- _Consigne écrite A_
Traduisez en anglais cette phrase de l'extrait cité : « Michel Aoun n’a jamais eu, historiquement, beaucoup de respect et de fidélité pour les textes qu’il approuvait, comme le souligne l’éditorialiste d’an-Nahar, Élie el-Hajj, dans un article publié lundi dans le quotidien an-Nahar. »

- _Extrait cité_

IMLebanon

Le Hezbollah et son « roi nu »

 

 

À la mémoire du professeur Jean Salem

Il faut, plus que jamais, à l’heure actuelle, lire le document d’entente entre le Courant patriotique libre (CPL) et le Hezbollah à la lumière de la fonction latente de ce texte pour les deux formations concernées.
Michel Aoun n’a jamais eu, historiquement, beaucoup de respect et de fidélité pour les textes qu’il approuvait, comme le souligne l’éditorialiste d’an-Nahar, Élie el-Hajj, dans un article publié lundi dans le quotidien an-Nahar.

Passons l’épisode fumeux de l’accord tripartite que ses détracteurs, notamment le président Amine Gemayel, l’accusent d’avoir cautionné à l’époque. Lors de la signature de l’accord de Taëf en 1989, le général Aoun, devant la foule rassemblée dans la cour du palais présidentiel de Baabda, avait affirmé soutenir les réformes constitutionnelles, focalisant son rejet de l’accord – et à juste titre – sur la formulation vaseuse de l’article portant sur la présence militaire syrienne, et donc sur la question de la souveraineté.

Depuis son retour en 2005, et au gré de ses intérêts politico-communautaires, le chef du CPL a changé d’avis et a réactualisé son discours, qu’il a sorti du thème laïco-national de la souveraineté, pour plonger dans le discours populisto-sectaire orienté sur la corruption de l’équipe Hariri et la spoliation du pouvoir, notamment présidentiel, par la communauté sunnite.

- _Consigne écrite B_
Restituez sous forme de tableau Markdown, avec les colonnes « n° » et « Ligne », les lignes des enregistrements comprises entre celle qui contient « You are a GUI » et la fin des enregistrements, bornes incluses, en omettant les lignes vides. Laissez les images hors de la réponse.

(Données de pointage pour captures d'écran)
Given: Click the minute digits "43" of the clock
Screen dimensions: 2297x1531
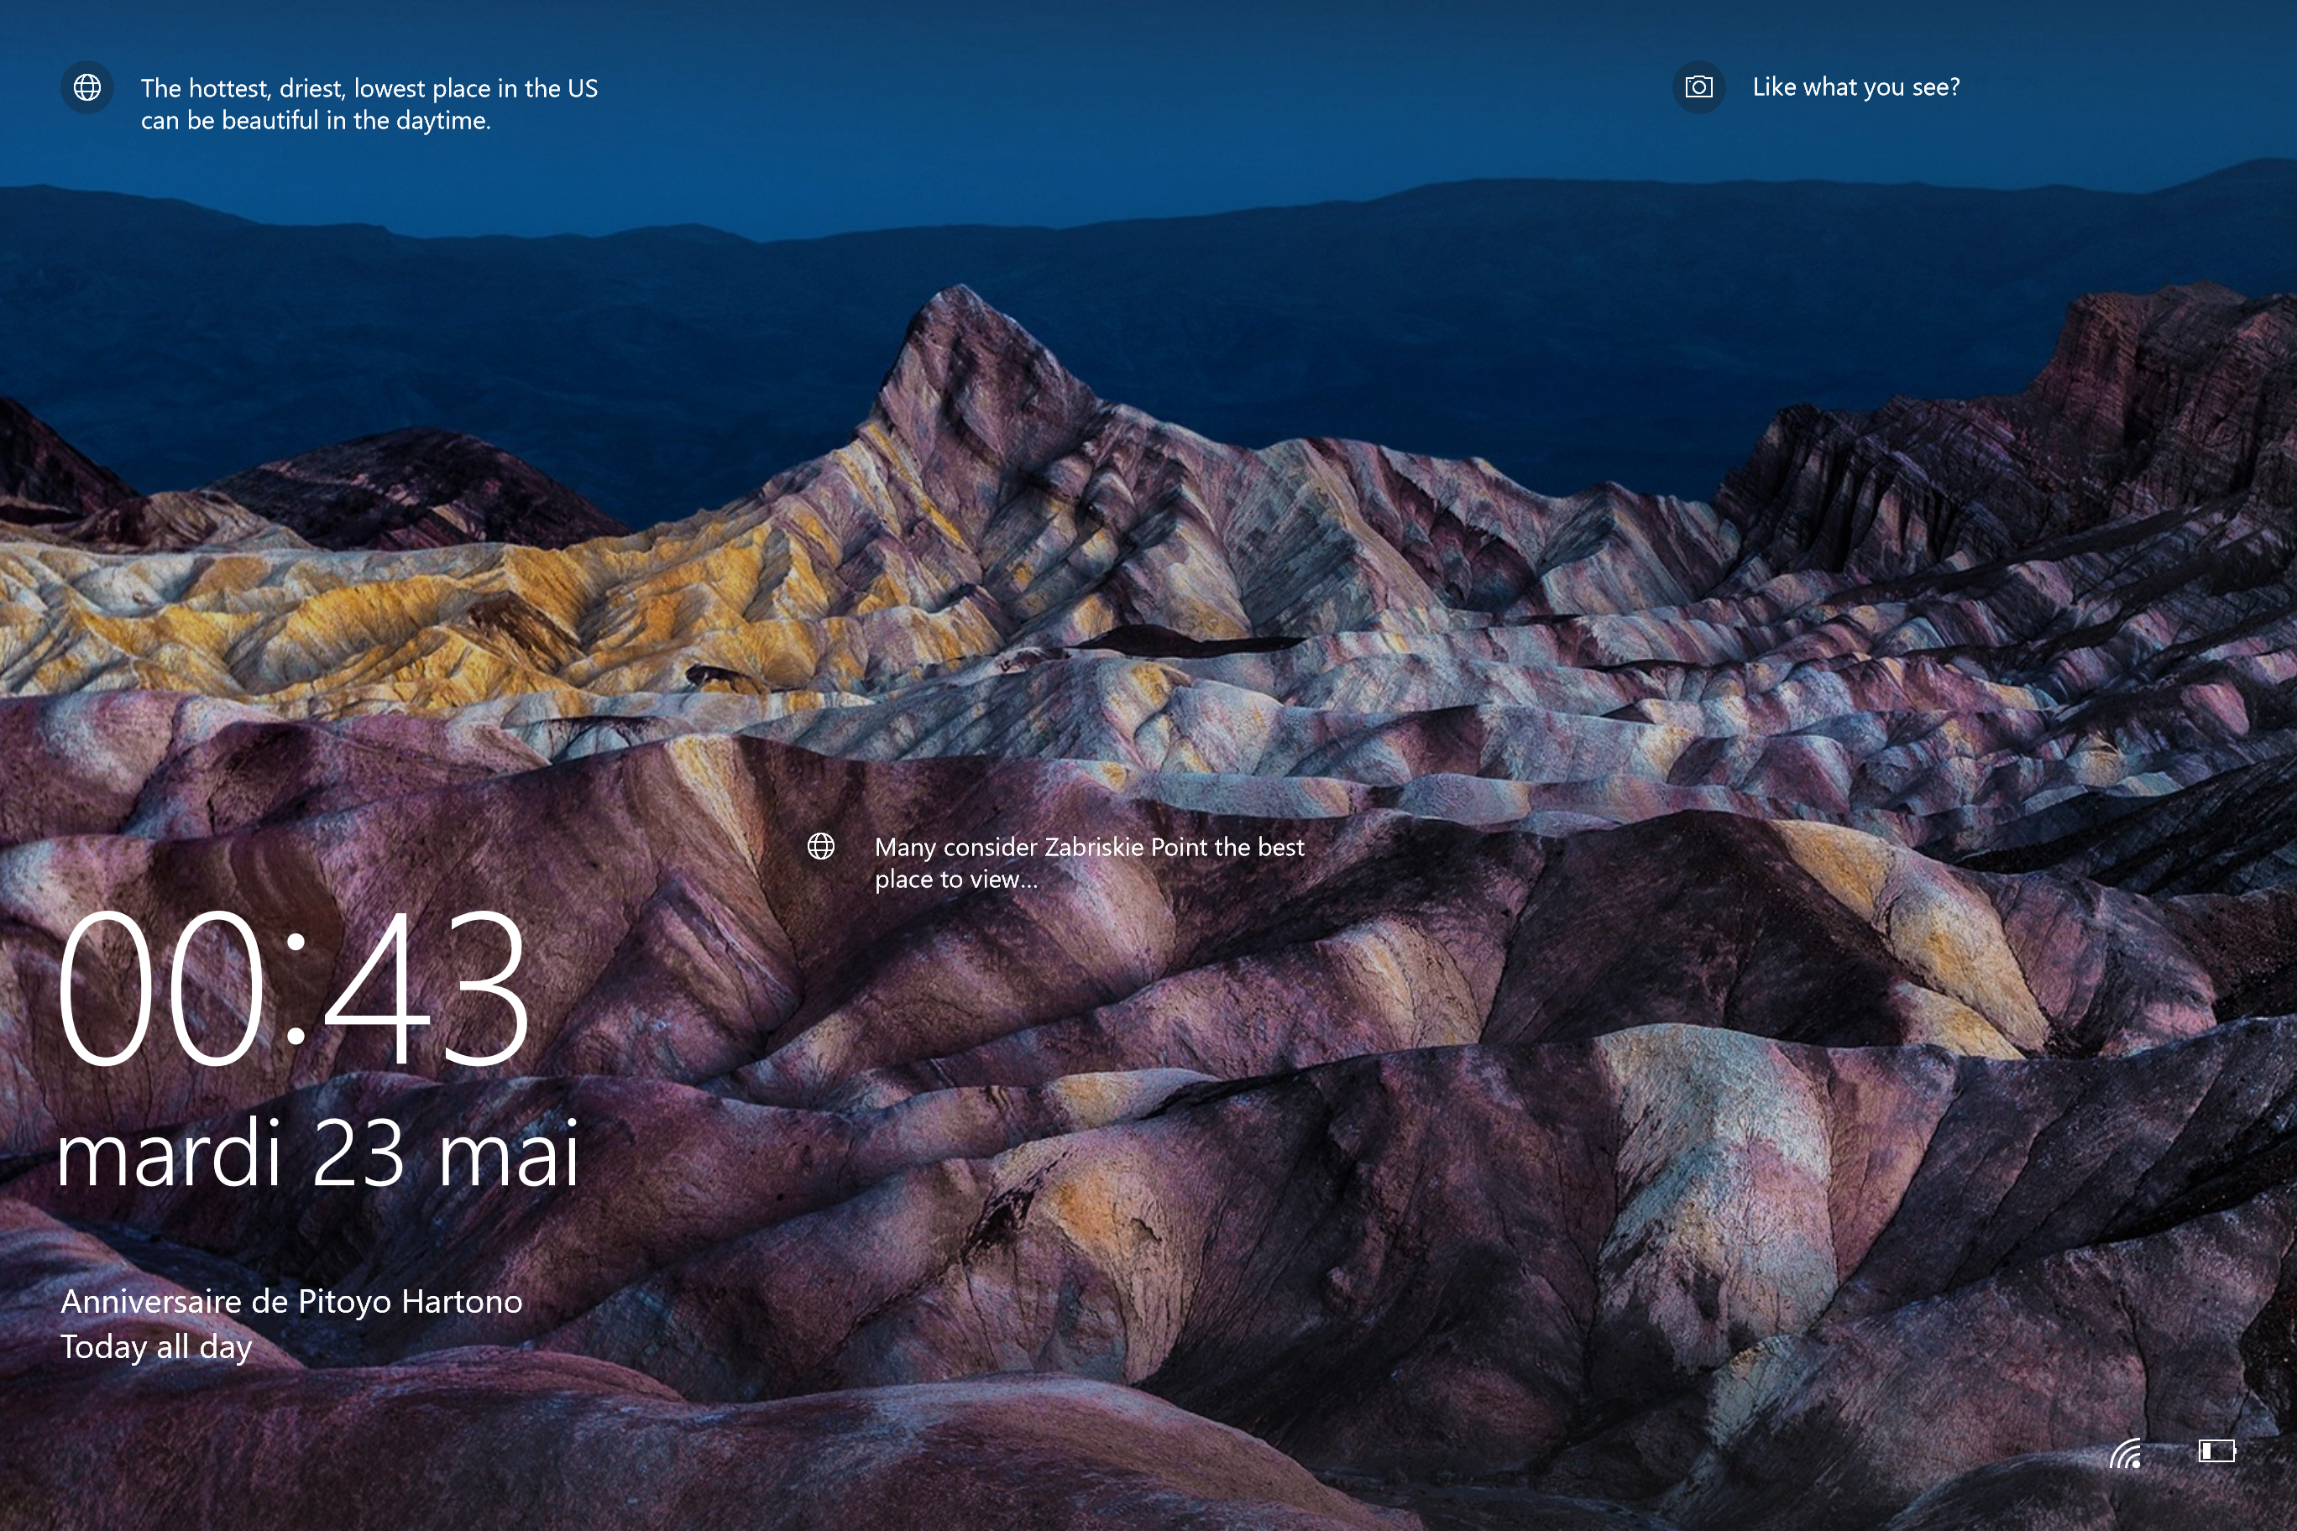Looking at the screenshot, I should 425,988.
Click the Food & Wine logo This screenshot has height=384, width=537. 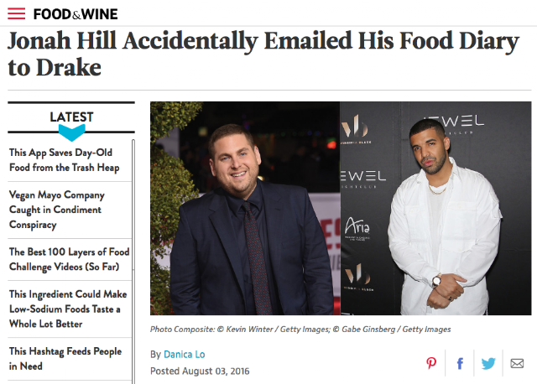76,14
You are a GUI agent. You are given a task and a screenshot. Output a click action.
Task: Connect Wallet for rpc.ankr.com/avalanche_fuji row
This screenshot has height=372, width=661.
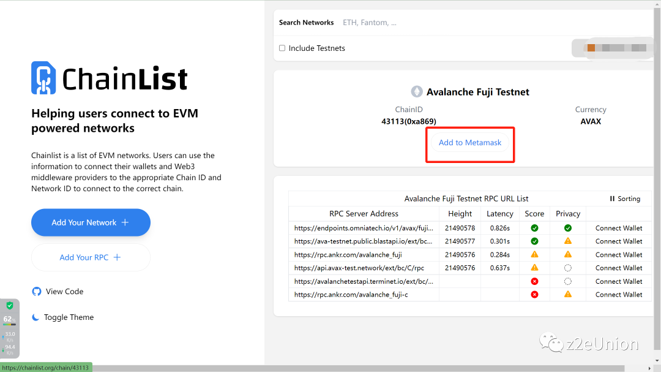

- _Réponse rédigée A_
Historically, Michel Aoun has never had much respect for, or loyalty to, the texts he approved, as the an-Nahar editorialist Élie el-Hajj points out in an article published Monday in the daily an-Nahar.

- _Réponse rédigée B_
| n° | Ligne |
|---|---|
| 1 | You are a GUI agent. You are given a task and a screenshot. Output a click action. |
| 2 | Task: Connect Wallet for rpc.ankr.com/avalanche_fuji row |
| 3 | This screenshot has height=372, width=661. |